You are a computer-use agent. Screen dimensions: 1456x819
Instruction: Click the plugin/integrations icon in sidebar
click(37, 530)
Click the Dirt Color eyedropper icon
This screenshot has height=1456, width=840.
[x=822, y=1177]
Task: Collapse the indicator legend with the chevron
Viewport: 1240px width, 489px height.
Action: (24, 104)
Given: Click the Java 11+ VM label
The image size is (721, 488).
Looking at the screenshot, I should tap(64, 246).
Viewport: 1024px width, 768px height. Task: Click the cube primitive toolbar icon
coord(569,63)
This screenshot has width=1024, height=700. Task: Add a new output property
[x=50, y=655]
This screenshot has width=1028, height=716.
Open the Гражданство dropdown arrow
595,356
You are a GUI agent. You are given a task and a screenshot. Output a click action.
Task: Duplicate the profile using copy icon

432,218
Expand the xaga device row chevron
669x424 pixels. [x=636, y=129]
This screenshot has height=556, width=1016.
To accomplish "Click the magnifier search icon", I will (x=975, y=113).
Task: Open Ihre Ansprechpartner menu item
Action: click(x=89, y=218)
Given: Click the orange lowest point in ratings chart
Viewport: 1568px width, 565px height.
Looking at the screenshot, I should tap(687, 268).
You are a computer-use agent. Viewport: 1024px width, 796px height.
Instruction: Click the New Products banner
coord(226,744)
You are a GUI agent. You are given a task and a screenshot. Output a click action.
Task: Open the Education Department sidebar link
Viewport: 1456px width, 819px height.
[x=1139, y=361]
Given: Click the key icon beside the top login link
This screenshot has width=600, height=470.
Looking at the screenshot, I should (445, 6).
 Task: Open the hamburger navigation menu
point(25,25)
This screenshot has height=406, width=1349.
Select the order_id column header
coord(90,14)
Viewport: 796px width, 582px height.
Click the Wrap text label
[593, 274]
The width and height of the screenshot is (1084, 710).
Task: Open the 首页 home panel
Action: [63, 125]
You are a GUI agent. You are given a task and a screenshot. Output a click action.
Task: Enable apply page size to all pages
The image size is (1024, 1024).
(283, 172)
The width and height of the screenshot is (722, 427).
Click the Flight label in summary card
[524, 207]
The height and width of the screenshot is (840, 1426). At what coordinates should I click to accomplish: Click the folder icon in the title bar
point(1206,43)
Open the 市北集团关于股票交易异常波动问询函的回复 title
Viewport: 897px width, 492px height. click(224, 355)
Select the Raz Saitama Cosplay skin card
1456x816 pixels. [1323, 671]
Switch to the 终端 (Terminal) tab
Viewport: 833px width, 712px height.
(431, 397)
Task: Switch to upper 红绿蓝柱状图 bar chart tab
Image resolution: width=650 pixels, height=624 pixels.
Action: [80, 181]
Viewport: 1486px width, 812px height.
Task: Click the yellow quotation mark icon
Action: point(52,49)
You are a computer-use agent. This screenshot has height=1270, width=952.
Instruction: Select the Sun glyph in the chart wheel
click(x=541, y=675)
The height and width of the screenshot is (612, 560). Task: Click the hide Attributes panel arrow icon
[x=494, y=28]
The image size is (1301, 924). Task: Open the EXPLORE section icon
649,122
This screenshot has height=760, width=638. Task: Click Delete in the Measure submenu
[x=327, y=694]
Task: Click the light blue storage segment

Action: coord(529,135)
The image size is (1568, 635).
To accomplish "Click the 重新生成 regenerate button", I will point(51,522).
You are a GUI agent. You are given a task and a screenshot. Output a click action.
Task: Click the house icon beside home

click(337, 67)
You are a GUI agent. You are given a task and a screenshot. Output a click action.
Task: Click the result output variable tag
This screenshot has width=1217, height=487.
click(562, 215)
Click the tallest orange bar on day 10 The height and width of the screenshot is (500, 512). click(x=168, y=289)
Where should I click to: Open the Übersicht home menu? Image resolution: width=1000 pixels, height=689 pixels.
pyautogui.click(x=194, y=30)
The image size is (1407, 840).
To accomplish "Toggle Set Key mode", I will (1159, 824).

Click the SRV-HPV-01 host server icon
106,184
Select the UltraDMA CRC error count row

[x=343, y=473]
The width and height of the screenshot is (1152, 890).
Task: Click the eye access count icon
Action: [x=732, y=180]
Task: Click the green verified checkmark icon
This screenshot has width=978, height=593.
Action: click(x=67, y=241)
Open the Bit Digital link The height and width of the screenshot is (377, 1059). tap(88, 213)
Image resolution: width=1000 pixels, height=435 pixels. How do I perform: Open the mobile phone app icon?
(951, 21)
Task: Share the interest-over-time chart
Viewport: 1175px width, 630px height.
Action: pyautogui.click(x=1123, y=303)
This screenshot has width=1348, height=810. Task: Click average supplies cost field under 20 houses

=======

Your objective:
Find the line that contains "Task: Click the green verified checkmark icon". Write out that line and every line after it through the end of the data, exactly, and nothing else.

Answer to the exercise:
Task: Click the green verified checkmark icon
This screenshot has width=978, height=593.
Action: click(x=67, y=241)
Open the Bit Digital link The height and width of the screenshot is (377, 1059). tap(88, 213)
Image resolution: width=1000 pixels, height=435 pixels. How do I perform: Open the mobile phone app icon?
(951, 21)
Task: Share the interest-over-time chart
Viewport: 1175px width, 630px height.
Action: pyautogui.click(x=1123, y=303)
This screenshot has width=1348, height=810. Task: Click average supplies cost field under 20 houses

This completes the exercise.